Other components such as batteries, glass and circuitry are also breakable under pressure, therefore a new design solution had to be made for these components too, with manufacturers such as Royale and Samsung opting for a polymer screen to allow the phone to physically fold. This comes with its drawbacks as well; the polymer screen is proving not to be durable and is quickly picking up dents and marks. This is only after a week of use, so who knows what will happen in the future.
Another issue posed is how do you put a case on these phones? Samsung has provided a case for their device that for the external facing screen and back that is only attached with an adhesive and still doesn’t protect the phone itself in a way you would expect. When you are spending between £1,500 and £2,000 on a device you will use every day, you would hope that it is provided with some form of security. Unfortunately, it isn’t, the Royole’s FlexPai and Huawei’s Mate X, there is no way you can case these without obstructing the screen because of the way in which the phone folds. The phones are now being classed rather hilariously as outies and innies, but which is the preferred design?
What are the positives?
Well, foldable phones are a step forward in smartphone technology. Smartphones haven’t really progressed all that much since the full screen with minimal buttons came about. This is an exciting development for the industry. The sheer scale of the screens is impressive and with certain devices, you are even able to split down to multiple screens. Jumping from the average phone screen being 5.6-inches to around 8-inches will absolutely change the way in which we watch/stream and play games.
The new devices definitely reduce the need for having a phone and a tablet, by maximising phones screens there is no longer a need to carry around cumbersome tablets. If you think about what you use a tablet for versus what you use a phone for, the main aspect is the screen size, when you are able to almost double a phone screen the tablet is taking a step backwards. You are even able to
Another great advantage of folding phones means that there is more space for batteries, so more batteries, in turn, mean better battery life. The average battery used in a smartphone at the moment is 1500mAh battery, the three phones we have spoken about are all over twice as big as this, a brilliant use of the space.

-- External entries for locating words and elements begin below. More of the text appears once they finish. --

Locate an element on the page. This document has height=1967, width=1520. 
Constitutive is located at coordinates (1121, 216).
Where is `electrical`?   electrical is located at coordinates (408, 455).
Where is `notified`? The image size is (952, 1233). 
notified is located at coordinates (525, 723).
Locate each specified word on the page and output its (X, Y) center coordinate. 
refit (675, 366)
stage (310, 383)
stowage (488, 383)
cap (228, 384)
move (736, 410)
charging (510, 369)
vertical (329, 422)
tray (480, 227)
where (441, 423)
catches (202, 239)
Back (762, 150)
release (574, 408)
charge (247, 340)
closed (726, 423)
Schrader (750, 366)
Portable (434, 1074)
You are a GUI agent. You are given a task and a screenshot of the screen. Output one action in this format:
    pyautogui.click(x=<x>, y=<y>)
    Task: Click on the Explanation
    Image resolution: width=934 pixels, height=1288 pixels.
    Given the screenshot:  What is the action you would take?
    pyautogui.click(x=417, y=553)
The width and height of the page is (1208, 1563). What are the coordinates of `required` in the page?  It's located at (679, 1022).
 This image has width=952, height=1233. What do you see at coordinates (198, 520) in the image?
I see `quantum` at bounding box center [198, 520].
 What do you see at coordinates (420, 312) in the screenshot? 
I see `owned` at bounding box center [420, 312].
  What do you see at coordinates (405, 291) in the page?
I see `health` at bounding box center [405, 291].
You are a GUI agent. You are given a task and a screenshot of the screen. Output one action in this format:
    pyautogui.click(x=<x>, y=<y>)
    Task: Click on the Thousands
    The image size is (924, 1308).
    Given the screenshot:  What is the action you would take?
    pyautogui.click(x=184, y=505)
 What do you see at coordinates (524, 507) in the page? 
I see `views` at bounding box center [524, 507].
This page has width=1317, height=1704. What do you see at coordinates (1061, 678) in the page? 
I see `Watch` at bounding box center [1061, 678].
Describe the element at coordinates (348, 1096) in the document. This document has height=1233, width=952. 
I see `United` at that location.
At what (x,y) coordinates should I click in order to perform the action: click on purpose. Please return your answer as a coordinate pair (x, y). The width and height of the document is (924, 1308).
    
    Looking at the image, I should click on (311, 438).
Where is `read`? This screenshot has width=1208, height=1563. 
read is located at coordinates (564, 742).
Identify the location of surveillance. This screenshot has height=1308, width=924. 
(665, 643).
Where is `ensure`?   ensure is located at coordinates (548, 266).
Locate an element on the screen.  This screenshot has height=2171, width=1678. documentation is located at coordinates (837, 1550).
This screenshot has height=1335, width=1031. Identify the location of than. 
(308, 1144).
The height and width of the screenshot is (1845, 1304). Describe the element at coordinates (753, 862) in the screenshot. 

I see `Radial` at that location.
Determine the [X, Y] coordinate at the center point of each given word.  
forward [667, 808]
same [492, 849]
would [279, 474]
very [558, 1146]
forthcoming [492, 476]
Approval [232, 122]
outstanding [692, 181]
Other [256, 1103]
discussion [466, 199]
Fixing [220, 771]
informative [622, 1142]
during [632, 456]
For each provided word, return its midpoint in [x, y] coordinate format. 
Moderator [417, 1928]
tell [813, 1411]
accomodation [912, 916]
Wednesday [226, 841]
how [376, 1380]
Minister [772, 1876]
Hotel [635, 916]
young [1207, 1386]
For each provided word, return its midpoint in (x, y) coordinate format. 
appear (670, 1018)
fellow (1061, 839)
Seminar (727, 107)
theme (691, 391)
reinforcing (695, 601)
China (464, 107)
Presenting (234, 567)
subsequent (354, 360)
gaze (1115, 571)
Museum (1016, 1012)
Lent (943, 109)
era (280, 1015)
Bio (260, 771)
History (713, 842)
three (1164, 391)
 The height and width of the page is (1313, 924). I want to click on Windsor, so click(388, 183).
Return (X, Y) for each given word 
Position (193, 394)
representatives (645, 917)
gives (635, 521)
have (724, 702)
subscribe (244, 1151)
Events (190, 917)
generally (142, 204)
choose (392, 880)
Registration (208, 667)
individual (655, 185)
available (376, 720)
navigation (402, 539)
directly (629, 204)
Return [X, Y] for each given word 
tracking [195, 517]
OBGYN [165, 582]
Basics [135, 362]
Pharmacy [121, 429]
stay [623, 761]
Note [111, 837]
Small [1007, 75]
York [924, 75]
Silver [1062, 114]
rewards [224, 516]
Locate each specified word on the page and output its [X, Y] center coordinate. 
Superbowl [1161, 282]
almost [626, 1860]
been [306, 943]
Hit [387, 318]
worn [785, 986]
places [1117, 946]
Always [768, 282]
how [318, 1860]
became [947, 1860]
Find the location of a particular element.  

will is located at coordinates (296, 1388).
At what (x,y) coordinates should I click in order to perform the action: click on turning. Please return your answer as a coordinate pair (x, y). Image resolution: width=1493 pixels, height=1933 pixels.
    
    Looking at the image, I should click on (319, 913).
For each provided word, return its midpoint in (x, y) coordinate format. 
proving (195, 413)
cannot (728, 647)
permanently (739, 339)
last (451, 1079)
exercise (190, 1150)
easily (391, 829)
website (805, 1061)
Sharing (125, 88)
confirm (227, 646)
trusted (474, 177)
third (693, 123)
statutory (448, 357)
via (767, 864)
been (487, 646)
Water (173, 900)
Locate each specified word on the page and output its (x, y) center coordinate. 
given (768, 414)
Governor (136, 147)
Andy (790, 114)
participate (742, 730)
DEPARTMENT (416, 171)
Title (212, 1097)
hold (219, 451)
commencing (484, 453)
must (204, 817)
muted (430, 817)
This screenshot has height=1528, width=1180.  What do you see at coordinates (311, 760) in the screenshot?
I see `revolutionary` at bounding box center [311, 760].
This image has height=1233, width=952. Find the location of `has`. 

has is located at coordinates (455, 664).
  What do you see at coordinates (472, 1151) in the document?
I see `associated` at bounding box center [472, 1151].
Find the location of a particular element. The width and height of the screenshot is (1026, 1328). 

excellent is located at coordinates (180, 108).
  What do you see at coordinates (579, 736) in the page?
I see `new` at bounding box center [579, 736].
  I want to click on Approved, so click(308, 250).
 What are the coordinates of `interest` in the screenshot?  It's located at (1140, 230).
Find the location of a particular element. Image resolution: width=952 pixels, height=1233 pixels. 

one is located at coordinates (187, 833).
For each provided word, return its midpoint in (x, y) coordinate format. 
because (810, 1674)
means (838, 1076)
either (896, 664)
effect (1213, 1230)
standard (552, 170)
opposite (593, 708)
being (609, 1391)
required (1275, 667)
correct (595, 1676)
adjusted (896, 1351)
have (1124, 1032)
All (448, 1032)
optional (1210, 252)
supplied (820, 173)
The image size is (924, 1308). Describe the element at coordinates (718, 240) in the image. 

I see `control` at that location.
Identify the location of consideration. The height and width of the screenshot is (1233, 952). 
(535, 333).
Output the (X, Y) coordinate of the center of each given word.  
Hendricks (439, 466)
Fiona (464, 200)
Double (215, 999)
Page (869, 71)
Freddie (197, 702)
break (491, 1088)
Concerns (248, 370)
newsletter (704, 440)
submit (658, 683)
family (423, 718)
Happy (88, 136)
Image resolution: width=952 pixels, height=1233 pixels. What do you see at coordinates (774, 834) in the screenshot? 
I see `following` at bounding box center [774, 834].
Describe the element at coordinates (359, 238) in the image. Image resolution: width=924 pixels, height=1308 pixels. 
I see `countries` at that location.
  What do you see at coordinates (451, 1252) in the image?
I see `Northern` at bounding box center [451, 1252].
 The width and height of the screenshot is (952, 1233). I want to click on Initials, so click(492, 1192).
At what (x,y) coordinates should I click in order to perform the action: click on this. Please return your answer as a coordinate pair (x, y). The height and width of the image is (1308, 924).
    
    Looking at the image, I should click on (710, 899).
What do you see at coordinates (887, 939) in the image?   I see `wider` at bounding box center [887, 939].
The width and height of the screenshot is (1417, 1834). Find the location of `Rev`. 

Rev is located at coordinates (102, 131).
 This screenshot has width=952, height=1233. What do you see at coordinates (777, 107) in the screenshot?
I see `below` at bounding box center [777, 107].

Although these are all great advancements in smartphone technology, we are still left with a lot of questions.
Firstly, is there a gap in the market for the foldable phone?
Are foldable phones even being created or are they foldable tablets that you can use as a phone?
Lastly, are we ready for it yet?
All in all, there is a long way to come before the first foldable phone is genuinely functional, but we are extremely excited to see where this goes and how the companies will develop the technology for this to become a mainstream device and not just a gimmick.